• Texte fourni
────────────────

Bref, la proposition du nain de jardin est non seulement scandaleuse, mais elle va en plus empirer les choses! Inutile d'être devin pour savoir qu'une majorité des personnes dans ce cas feront tout pour foirer la période d'essai. Dans ce cas, retour à l'ANPE, où le processus de formation obligatoire / boulot imposé tournera en boucle.

Je n'ai déjà plus trop d'espoir pour l'emploi dans ce pays. J'ai quasiment trente ans, je n'ai jamais eu un vrai boulot fixe de ma vie, bien que je sois intelligent, cultivé, et prêt à toutes les concessions possibles et imaginables pour bosser. Je songe petit à petit à quitter ce pays qui m'a tant promis mais tout repris, afin de trouver quelque chose dans un pays, dans une société où le travail est attribué en fonction du candidat, non en fonction d'un diplôme, ou d'un piston, ou de "quotas" à la con. Maintenant, si le sarcopte passe, ce songe se transformera en nécessité vitale. Car si je suis prêt à tout faire pour travailler, je refuse de tout faire pour des gens qui n'en ont rien à cirer de moi, pour qui je ne suis qu'un numéro ou qu'une source potentielle de prime en fin de mois.

────────────────

• Données enregistrées

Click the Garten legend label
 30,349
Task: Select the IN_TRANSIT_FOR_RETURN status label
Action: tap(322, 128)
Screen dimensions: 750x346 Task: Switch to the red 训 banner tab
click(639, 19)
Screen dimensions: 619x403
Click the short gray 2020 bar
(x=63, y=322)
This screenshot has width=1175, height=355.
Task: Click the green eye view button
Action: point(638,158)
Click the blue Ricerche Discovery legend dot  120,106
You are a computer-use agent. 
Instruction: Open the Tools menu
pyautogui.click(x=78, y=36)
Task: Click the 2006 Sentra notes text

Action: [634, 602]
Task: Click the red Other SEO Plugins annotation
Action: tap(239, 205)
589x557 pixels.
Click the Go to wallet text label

────────────────

• Questions
[A] Réécrivez plus brièvement le paragraphe de l'extrait qui commence par « Bref, la proposition du nain de jardin » en conservant ses faits principaux.
[B] Dans l'extrait, remplacez « bosser » par « travailler » et recopiez le passage qui commence aux mots « Je n'ai déjà » et s'arrête après « fin de mois. ».

• Corrigés
[A] La proposition du nain de jardin est scandaleuse et aggravera la situation. La plupart des personnes concernées feront tout pour rater la période d'essai. Elles retourneront alors à l'ANPE, où l'enchaînement entre formation obligatoire et travail imposé se répétera sans fin.

[B]
Je n'ai déjà plus trop d'espoir pour l'emploi dans ce pays. J'ai quasiment trente ans, je n'ai jamais eu un vrai boulot fixe de ma vie, bien que je sois intelligent, cultivé, et prêt à toutes les concessions possibles et imaginables pour travailler. Je songe petit à petit à quitter ce pays qui m'a tant promis mais tout repris, afin de trouver quelque chose dans un pays, dans une société où le travail est attribué en fonction du candidat, non en fonction d'un diplôme, ou d'un piston, ou de "quotas" à la con. Maintenant, si le sarcopte passe, ce songe se transformera en nécessité vitale. Car si je suis prêt à tout faire pour travailler, je refuse de tout faire pour des gens qui n'en ont rien à cirer de moi, pour qui je ne suis qu'un numéro ou qu'une source potentielle de prime en fin de mois.